Volume 3 Cover of DramaCon

The entire manga series takes place at an anime convention, and chronicles the hilarious and outrageous events that occur around Christie. Christie is a girl who is attending an anime convention for the first time, along with some of her high school and college friends. The story about the different events that happen to Christie can at times be funny, romantic, and emotional at various points, each showing the kinds of things that go on during an anime convention. The story is dynamic and can be unpredictable at times, it is a real treat for people who have been to anime conventions in the past.

 

 

Walking through the Convention

There are many characters involved with Christie’s story, as is the funny thing with all anime conventions, there are tons of characters running around. Besides Christie, other important characters involve Christie’s boyfriend Derek, their room-mates and school friends, and the mysterious Matt. There is just enough characters that give something to overall story, with very little amount of characters wasting space at all. While there are some questionable attitudes and motives of some characters at different points of the manga series, most doubts are over shadowed by great pacing of the story, and good development and growth for key characters.

 

 

Christie and Matt

One of the strongest points of DramaCon is it’s use of convention references and situations that plays a key part in the story. From the Paki packs and Artist Alley, to the cosplay and J-Pop dance club, DramaCon definitely has a lot references Con-Goers are going to recognize. What is even more gratifying, and humorous, is the response Christie has to some of the more stranger events that take place during an anime convention, for example the idea of screening a Hentai anime with other convention attendees. What is also interesting about DramaCon is the references to other modern pop culture icons and media. For humorous effect, and copyright protection, Sventlana Chmakova changes the spelling and pronunciation of different stars and shows that are recognizable. An example would be Justin Timberlake being spelled as Tustin Jimberlake, or Marylin Manson refered to as Narylin Nanson. These are changes that are silly but convey the message of who the person she is using as a reference as really is.

 

 

Excerpt from Dramacon

There are only a few low points to DramaCon. The main one being just how short the manga actually is, completing at only just three volumes. The story is real short compared to most manga out there, but never the less, the story is complete and not left as a cliff hanger by the final volume. The other small problem this manga has is the quick completion of some characters’ involvement with the main story. Because the manga itself is very short, some arcs feel a bit rushed, including the portion about Christie’s ex-boyfriend meeting up with her again towards the ending.
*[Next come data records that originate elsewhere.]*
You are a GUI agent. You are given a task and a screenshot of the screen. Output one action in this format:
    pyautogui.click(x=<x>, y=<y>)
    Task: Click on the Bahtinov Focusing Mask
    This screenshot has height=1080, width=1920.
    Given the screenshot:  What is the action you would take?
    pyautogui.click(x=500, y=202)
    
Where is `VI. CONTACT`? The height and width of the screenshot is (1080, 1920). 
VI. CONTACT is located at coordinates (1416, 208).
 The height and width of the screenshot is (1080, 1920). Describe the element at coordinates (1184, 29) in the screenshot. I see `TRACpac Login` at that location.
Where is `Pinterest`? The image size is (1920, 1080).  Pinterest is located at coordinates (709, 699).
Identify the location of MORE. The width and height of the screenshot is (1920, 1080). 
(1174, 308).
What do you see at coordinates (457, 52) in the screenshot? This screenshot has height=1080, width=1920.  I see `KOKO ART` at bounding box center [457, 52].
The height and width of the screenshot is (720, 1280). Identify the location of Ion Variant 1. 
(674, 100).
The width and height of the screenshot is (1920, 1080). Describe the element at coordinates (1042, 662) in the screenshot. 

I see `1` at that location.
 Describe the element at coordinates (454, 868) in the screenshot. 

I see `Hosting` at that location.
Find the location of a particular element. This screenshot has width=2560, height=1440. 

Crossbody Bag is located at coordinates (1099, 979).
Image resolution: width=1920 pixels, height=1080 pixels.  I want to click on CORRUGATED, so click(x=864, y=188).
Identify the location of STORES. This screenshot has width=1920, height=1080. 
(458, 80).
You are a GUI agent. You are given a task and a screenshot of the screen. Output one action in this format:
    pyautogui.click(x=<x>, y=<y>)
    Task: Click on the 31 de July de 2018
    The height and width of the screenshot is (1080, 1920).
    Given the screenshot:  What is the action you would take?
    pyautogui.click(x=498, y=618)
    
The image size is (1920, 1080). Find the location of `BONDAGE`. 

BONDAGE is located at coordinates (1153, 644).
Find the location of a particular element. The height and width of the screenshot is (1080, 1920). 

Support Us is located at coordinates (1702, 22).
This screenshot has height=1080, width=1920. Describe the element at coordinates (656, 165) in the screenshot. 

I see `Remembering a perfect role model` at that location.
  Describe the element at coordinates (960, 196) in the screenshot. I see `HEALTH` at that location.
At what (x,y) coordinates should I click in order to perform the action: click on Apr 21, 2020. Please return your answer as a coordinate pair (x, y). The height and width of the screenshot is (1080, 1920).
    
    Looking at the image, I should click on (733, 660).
Christie and other main characters however, are not given a rush job and develop fully by the final part of the manga.

 

 

What happens when you oogle a girl at an anime convention

 

DramaCon is really a love letter to anime conventions packaged up as a manga series. There are plenty of references and nods to different aspects of attending a convention, and much exploration about attending a convention for the first time. It is a fun read and, although short, is a great publication from TokyoPop manga. It is a shame that this manga is such short lived because it would have been great to explore other aspects of other types of conventions, not just strictly anime conventions. For anyone who has never been to any sort of convention before, you might feel a bit confused at first, but will quickly and easily begin to enjoy this manga. For anyone that has been to a convention before and knows where this manga is coming from, you will absolutely love what you read here.